**Objective**: Reproduce verbatim the portion of the data that begins with the line containing "Open the Home icon in the sidebar" and continues through the end of the data, leaving out the pictures.
+ + + + + + +
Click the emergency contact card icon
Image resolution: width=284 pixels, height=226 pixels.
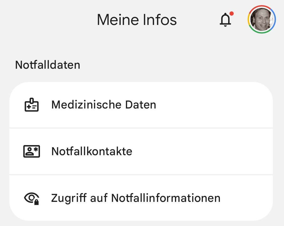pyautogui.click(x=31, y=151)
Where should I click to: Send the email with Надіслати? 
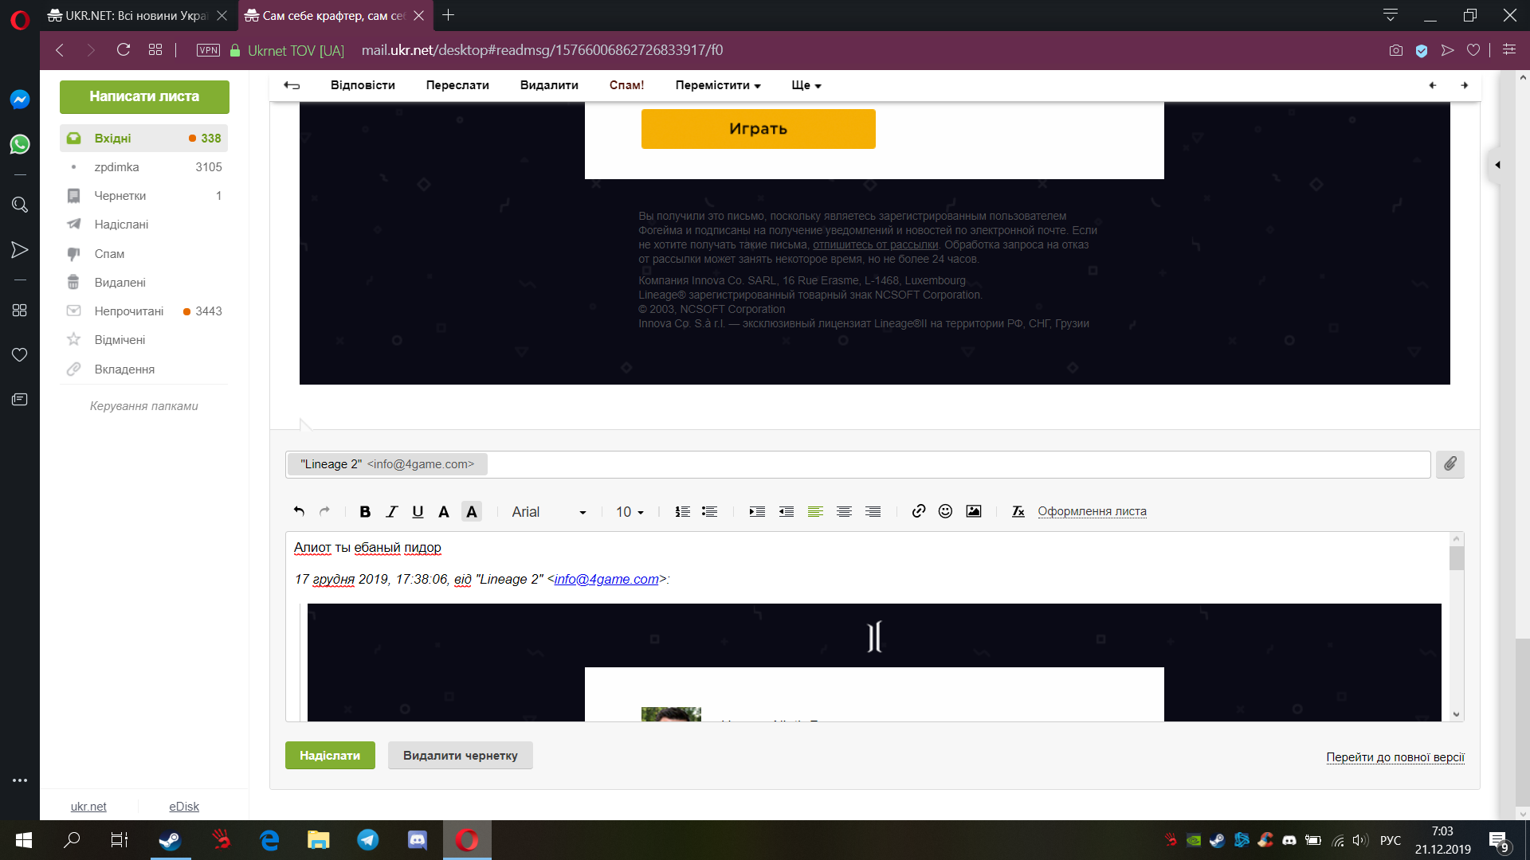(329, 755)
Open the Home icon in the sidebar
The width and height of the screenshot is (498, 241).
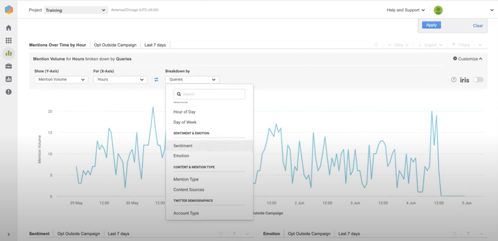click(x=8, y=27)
+ + + + + + +
**Exercise output**:
Open the Home icon in the sidebar
The width and height of the screenshot is (498, 241).
click(x=8, y=27)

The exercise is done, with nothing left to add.